I've tried stepping through the function with debug() and the object clearly exists, but R says it doesn't when I actually run the function. If I just fit a model using lm() it works fine, so I believe it's a problem with the step function in the loop, while inside a function. (try commenting out the step command, and set the predictions to those from the ordinary linear model.)

lm.cars <- lm(mpg~.,data=mtcars,x=TRUE,y=TRUE)

cv.step <- function(linmod,k=10,direction="both"){
response <- linmod$y
dmatrix <- linmod$x
n <- length(response)
datas <- linmod$model
form <- formula(linmod$call)

# generate indices for cross validation
rar <- n/k
xval.idx <- list()
s <- sample(1:n, n) # permutation of 1:n
for (i in 1:k) {
xval.idx[[i]] <- s[(ceiling(rar*(i-1))+1):(ceiling(rar*i))]

#error calculation
errors <- R2 <- 0

for (j in 1:k){
datas.test <- datas[xval.idx[[j]],]
datas.train <- datas[-xval.idx[[j]],]
test.idx <- xval.idx[[j]]

lm.1 <- lm(form,data= datas.train)
lm.step <- step(lm.1,direction=direction,trace=0)

step.pred <- predict(lm.step,newdata= datas.test)
step.error <- sum((step.pred-response[test.idx])^2)
errors[j] <- step.error/length(response[test.idx])

SS.tot <- sum((response[test.idx] - mean(response[test.idx]))^2)
R2[j] <- 1 - step.error/SS.tot

CVerror <- sum(errors)/k
CV.R2 <- sum(R2)/k

res <- list()
res$CV.error <- CVerror
res$CV.R2 <- CV.R2



Any thoughts?

Answer Source

When you created your formula, lm.cars, in was assigned its own environment. This environment stays with the formula unless you explicitly change it.

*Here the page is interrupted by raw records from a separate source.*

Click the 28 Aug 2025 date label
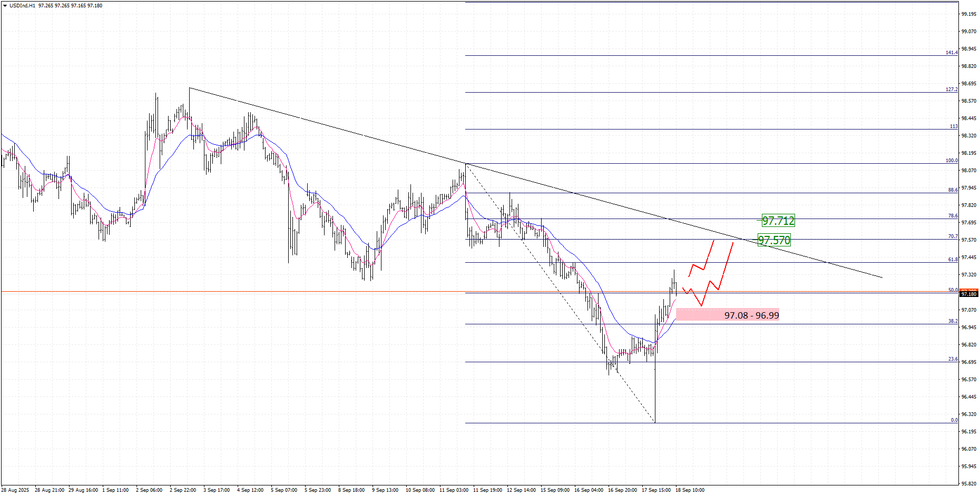Screen dimensions: 980x496 15,490
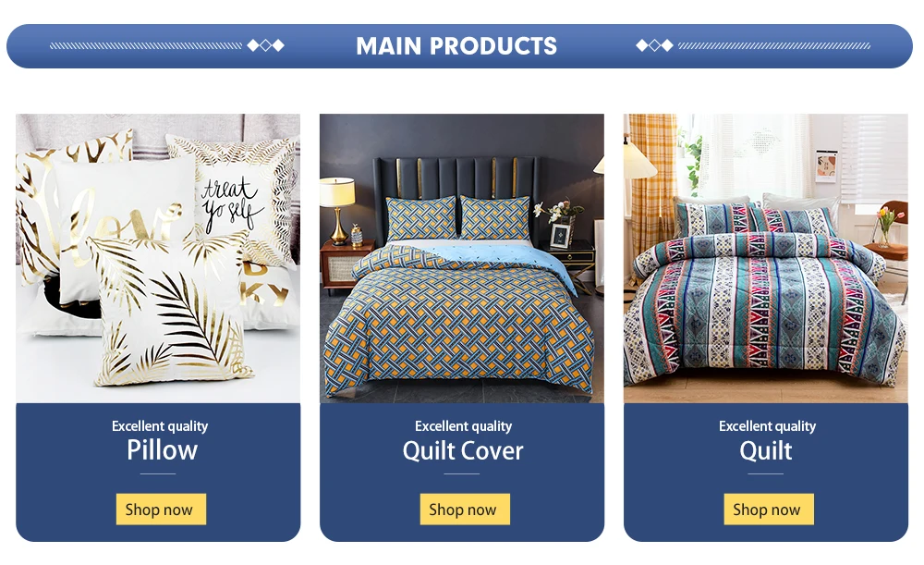Click 'Excellent quality' text above Pillow
The image size is (924, 565).
coord(160,425)
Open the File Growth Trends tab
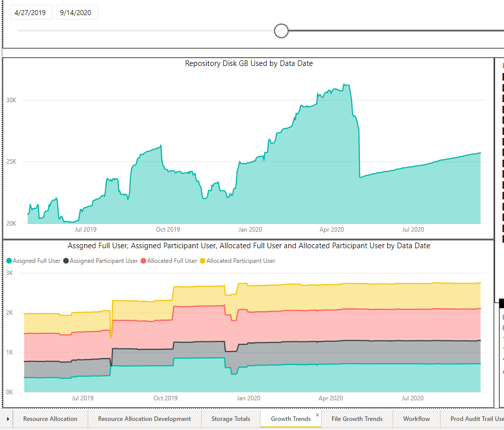This screenshot has width=504, height=430. [x=357, y=419]
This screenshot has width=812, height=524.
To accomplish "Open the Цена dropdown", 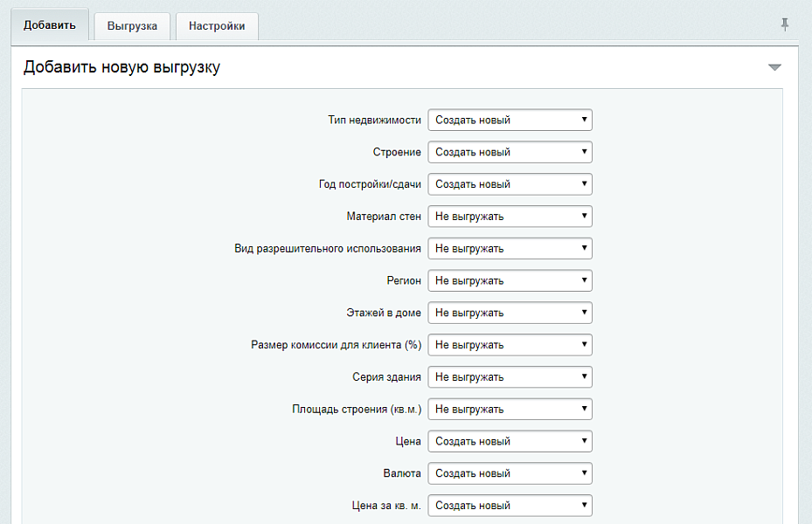I will pos(510,441).
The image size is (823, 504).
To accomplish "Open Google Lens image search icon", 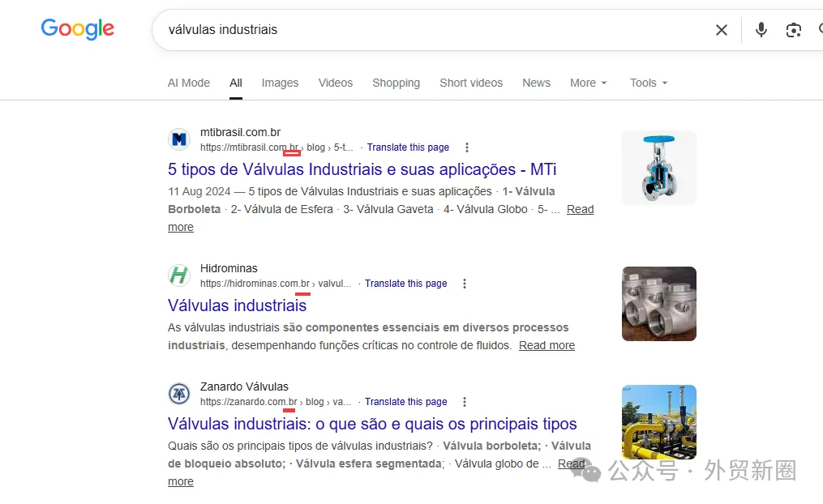I will [x=793, y=30].
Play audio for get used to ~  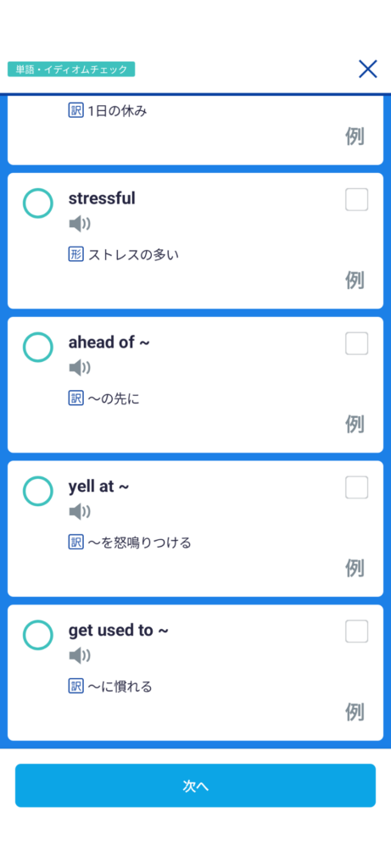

So when you extract the formula with the formula function, the original environment of the model is included.

I don't know if I'm using the correct terminology here, but I think you need to explicitly change the environment for the formula inside your function:

cv.step <- function(linmod,k=10,direction="both"){
  response <- linmod$y
  dmatrix <- linmod$x
  n <- length(response)
  datas <- linmod$model
  .env <- environment() ## identify the environment of cv.step

  ## extract the formula in the environment of cv.step
  form <- as.formula(linmod$call, env = .env) 

  ## The rest of your function follows